(Video) Breaking barriers

AT the ripe young age of 55, Syed Zul Tojo has finally achieved his childhood dream of becoming a filmmaker. His first feature film, Hijabsta Ballet, will be opening in cinemas on Aug 3.

“You are never too old to make your dream a reality,” says Syed who is the director, producer and co-writer for Hijabsta Ballet.

The film centres on a girl named Adele, who is studying ballet, and has dreams of becoming a world-renowned ballerina.

But when she starts to wear a hijab to her dance classes, her new dress sense does not go down well with her dance mates and tutors.

Adele also has to contend with her ambitious mother Diana who feels Adele is making the biggest mistake of her life and destroying any future she has as a ballerina.

This causes friction between mother and daughter.

Newcomer Puteh Maimum Zarra plays Adele, while singer-actress Betty Banafe plays her mother, Diana. The film also stars Aida Khalid, Aman Graseka, Sally Bruce, and Azeman Aliff.

Shot in Perth, Australia, as well as Kuala Lumpur, Hijabsta Ballet was later shown to some 2,000 test viewers from diverse backgrounds to gauge their reaction.

Syed revealed that 80% of this test audience said they enjoyed the film, while 16% said it was average, and 4% hated it.

The film also touches on the issue of Islamaphobia, drawing interest from several foreign markets.

“I try not to plant messages in my film,” said this father-of-four. “I prefer to let viewers have their own interpretation of the movie.

“[The issue of wearing a] hijab is a popular topic being discussed around the world today, and I am just highlighting that in this film.

“I am just telling the story of a woman who loves her art as well as her religion, and how her two worlds [clash].”

Syed also points out that one test member, an American, did not notice any Islamphobia elements in his film.
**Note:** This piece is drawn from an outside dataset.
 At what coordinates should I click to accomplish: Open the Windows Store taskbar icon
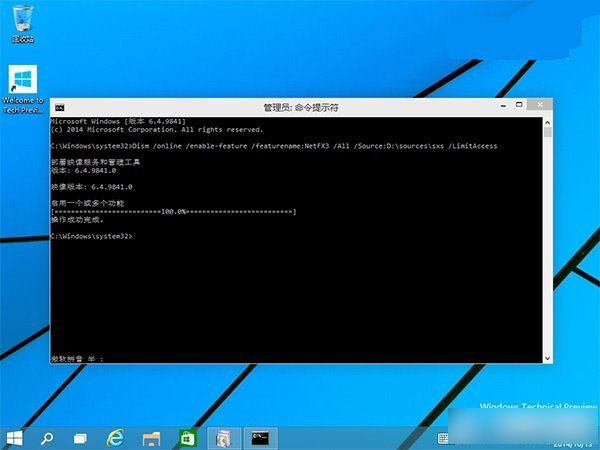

Instead, the man told Syed that he saw his film as being about a mother-and-daughter relationship.

When asked to express how he feels now that his longtime dream has become a reality, Syed says: “It is like you are running a marathon. When you are running, you do not feel tired.

“But when you reach the finish line, the [fatigue] hits you, and trust me, you’ll feel totally exhausted.”

But Syed’s energy seems to have been renewed as he is already working on his second feature film.

The new film will be about a historical figure, Panglima Awang Hitam, also known as Henry the Black or Enrique of Malacca.

This 15th century Malay warrior was said to have sailed all over the world on a trading ship, before finally returning to his village.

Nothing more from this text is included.